Population: 14.08 million (6.8 male, 7.2 female)
Area: 181,035 sq. km
Average family: 5.2
Number of villages: 13,408
Ethnic groups: Khmer 96%; Vietnamese, Cham, Chinese, hill tribes 4%
Religion: Theravada Buddhism 90%, Muslims 0.5 million people, Christians 0.3 million people
Official language: Khmer
A dark side of the “globalization” of trade is access to easy money: casinos, prostitution and drugs are sadly frequent images in South East Asia and are starting to enter Cambodia.
The Kingdom of Cambodia, for the first time in nearly thirty years, has control over its territory and is enjoying a relatively stable political situation. But Cambodia finds itself at a geographical and historical crossroads. It lies between developing countries such as Thailand and Vietnam, and other less developed nations like Laos. It is also emerging from a violent past, isolated after thirty years of war and a failed social experiment, which left the surviving population in a state of shock. Cambodia is emerging towards a future that pushes it to follow the rest of South East Asia and the globalized pace of growth, with its lights and shadows.
The Battambang diocese is strategically located in the midst of these immense social needs and challenges.

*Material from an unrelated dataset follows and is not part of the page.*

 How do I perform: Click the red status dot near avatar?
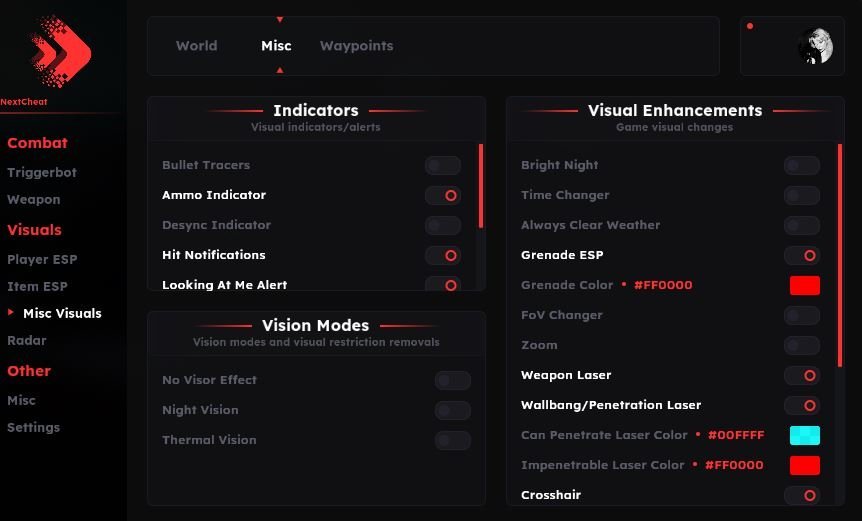pyautogui.click(x=750, y=26)
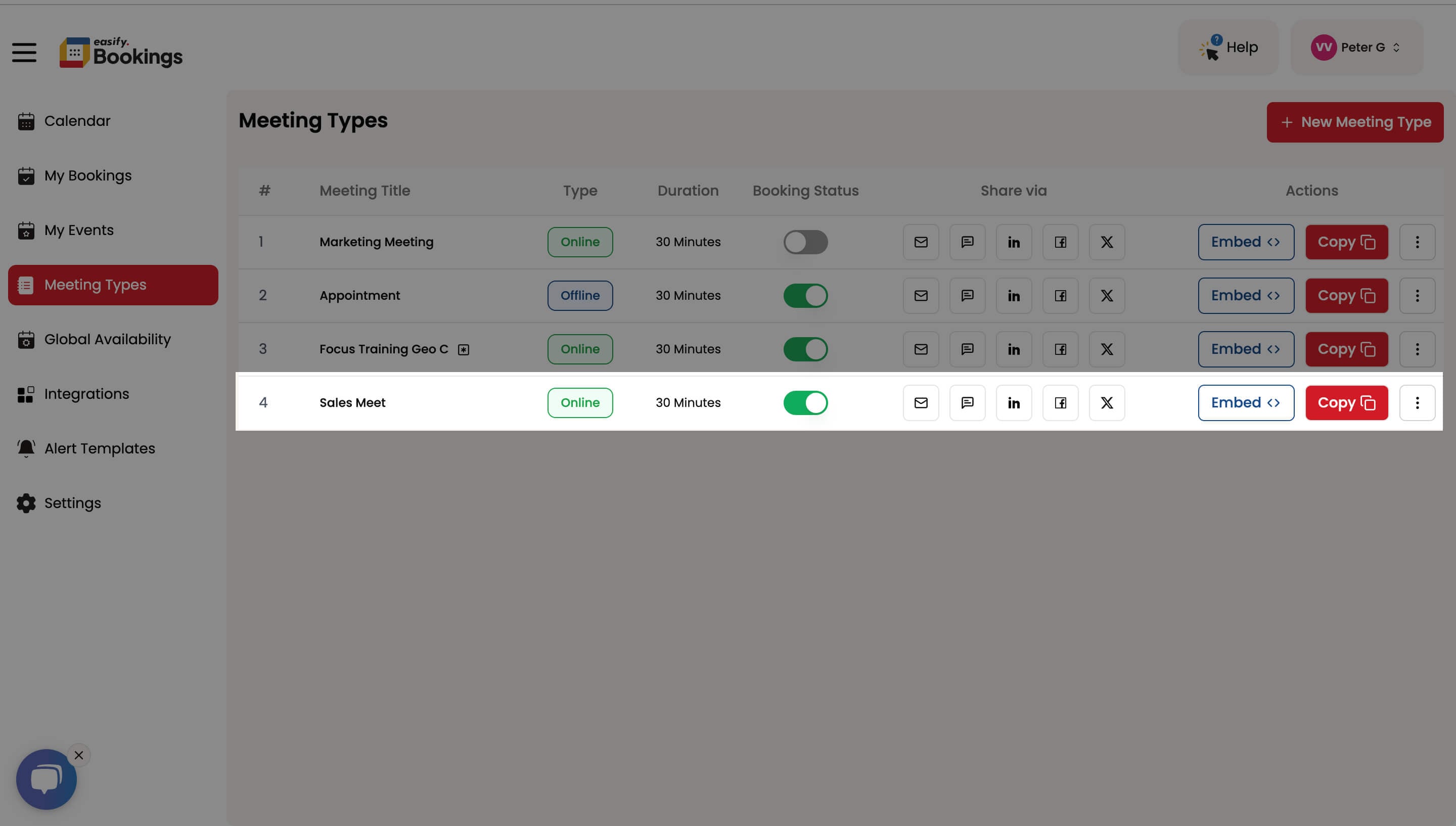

Since 1969, Cambodia has suffered a number of conflicts which have severely affected its infrastructure and its natural resources. It was only in December 1998 that the Khmer Rouge factions laid down their weapons. While Cambodia has begun to rebuild itself, the task may take generations. Peace remains a challenge, but at least the systematic violence of armed factions has been relegated to history.
Today it is estimated that 36% of Cambodia’s people live below the poverty line. The poverty rate is particularly high in rural areas and rural households, 84%, especially those for whom agriculture is the primary source of income.
The principal factor leading to poverty is lack of access to land because the Khmer Rouge destroyed all the land titles. In areas that are mined, land is not worth anything and it is occupied by people who are very poor. Due to the landmines and of the years without vaccinations against polio, there is a high number of people with disabilities in the region.
When big investors come, no one protects the property and interests of small farmers. Landless families are effectively forced to migrate to other areas, whilst young people also drift into the city in search of education or work. As a result, many end up in garment factories, where they may earn $40 a week and girls may be drawn into the city's booming sex trade.
Tourism is a growing area that opens up Cambodia to the world. It is a source of income for the Cambodians and transmits the cultural richness of the country. But tourism also brings about risks: human trafficking, prostitution, lack of transparency or corruption and HIV-AIDS infections.
Children below 18 years of age represent about 50% of the total population. 0nly 33% of 12 year-olds complete the sixth grade. Many students do not have enough supplies for school; there is an abundance of unqualified teachers, and the teachers are paid very poorly in most places.